Ensuite les patrons des studios ont réagi très violemment. J'ai eu le privilège exceptionnel d'être attaqué à la fois par les communistes et les moguls (les nababs, ndlr). Mon père, directeur de production de la Paramount, avait prévu la chose, il m'avait écrit une lettre me suppliant de ne pas publier ce livre, que cela allait faire du tort, à lui, à ma mère, à la famille. Ce qui s'est passé.

Vous regrettez ?

Non, je n'avais pas le choix. Mais Goldwyn et Mayer m'ont dénoncé comme «traître», ils ont engueulé mon père et l'ont rendu responsable. C'était meshugga («de la folie», en yiddish, ndlr). Le patron juif de studio et le patron juif du Parti communiste unis contre un écrivain juif... C'est rare. Avec autant de hargne à gauche qu'à droite. Ce qui m'a sauvé, c'est que le livre a été un best-seller. Aujourd'hui encore on me soupçonne d'antisémitisme. Alors que Ben Stiller veut faire le film et jouer Sammy, Spielberg, qui doit le produire, a émis des réserves, craignant que cela n'encourage l'antisémitisme.
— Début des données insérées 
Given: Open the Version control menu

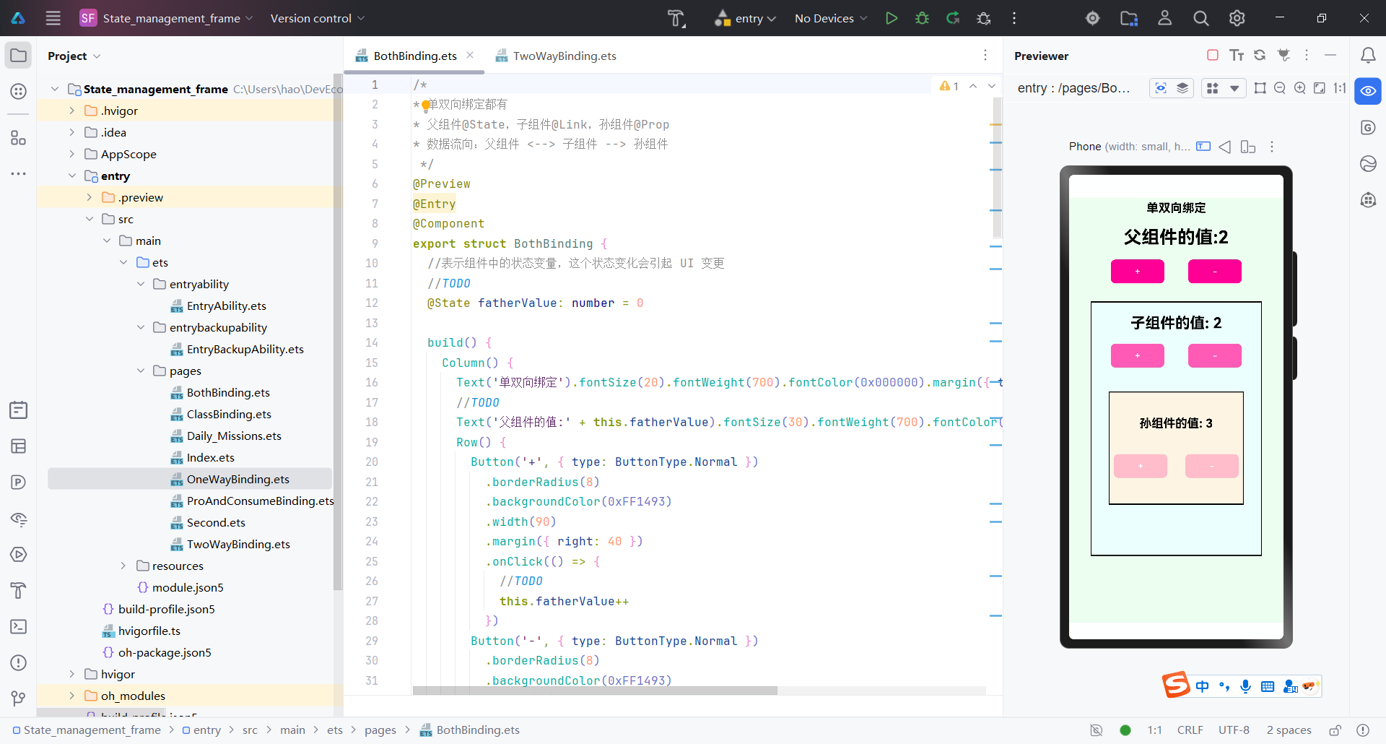Looking at the screenshot, I should (x=317, y=18).
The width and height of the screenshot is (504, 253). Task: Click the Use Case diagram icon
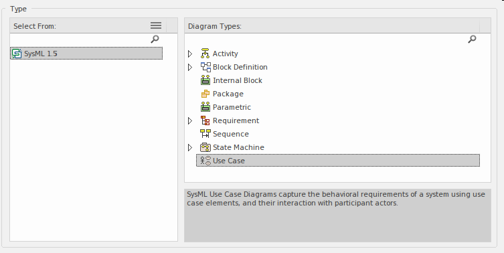tap(205, 161)
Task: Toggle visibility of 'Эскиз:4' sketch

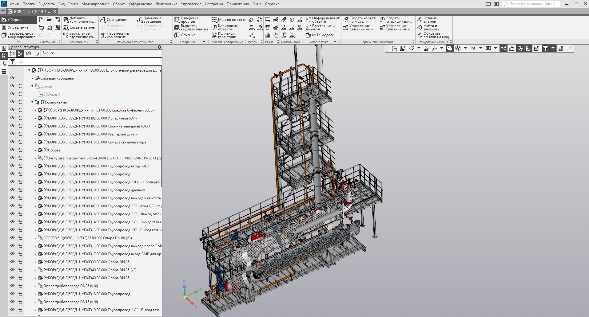Action: pos(12,94)
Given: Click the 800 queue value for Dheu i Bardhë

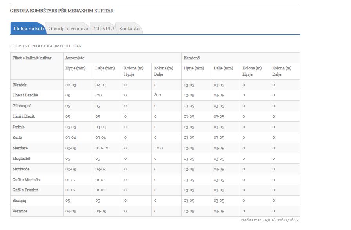Looking at the screenshot, I should tap(157, 95).
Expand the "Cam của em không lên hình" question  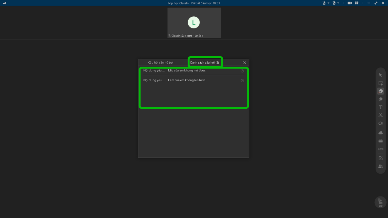[242, 81]
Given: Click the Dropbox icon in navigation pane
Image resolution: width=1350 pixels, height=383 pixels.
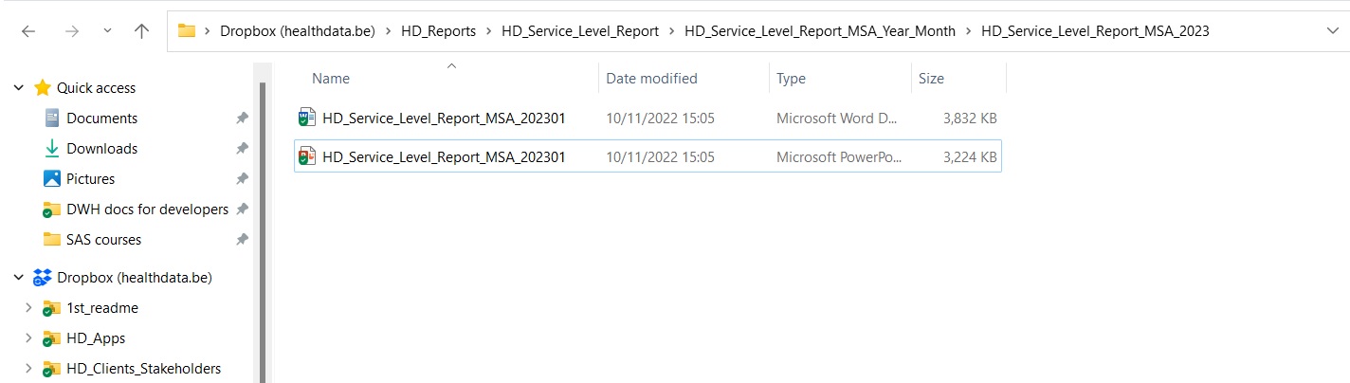Looking at the screenshot, I should (43, 278).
Vous avez beaucoup de projets...

Je travaille beaucoup. Depuis deux ans je prépare avec Spike Lee un film sur les boxeurs Joe Lewis et Max Schmeling. Sur leur relation. Ce sera presque une love story. Spike et moi venons de finir le script, on espère le tourner l'année prochaine. Et je suis toujours le correspondant américain du Glasgow Sunday Herald, je couvre les principaux matches de boxe. Le prochain sera le championnat des poids légers à Las Vegas. Ensuite je vais à Los Angeles à la réunion des écrivains de mon atelier d'écriture pour le quarantième anniversaire des émeutes de Watts. Je suis fier d'eux, tellement fier.

(1)Le Désenchanté (Rivages).



Budd Shulberg,
91 ans, a écrit les plus beaux films de l'époque glorieuse du cinéma américain : Plus dure sera
la chute, avec Humphrey Bogart, sur le monde pourri de la boxe ; Un homme dans
la foule (1957), qui dénonce le rôle de la télévision ; et le mythique Sur
les quais (1954) qui valut une pluie d'oscars
au scénariste,
au réalisateur
Elia Kazan,
et à sa star,
Marlon Brando.
Mais Budd Shulberg fut aussi celui par qui le scandale arrive. D'abord avec Qu'est-ce qui fait courir Sammy ? (1941, réédité en 10/18 ), qui a pour héros un jeune arriviste juif dans le monde des studios, et qui le poussa hors de Hollywood. Mais aussi parce qu'il
a accepté
de «collaborer»
à la Commission des activités
antiaméricaines du sénateur McCarthy.
Il publie Sanctuary V, (éd. Bernard Pascuito), sur ses désillusions à Cuba.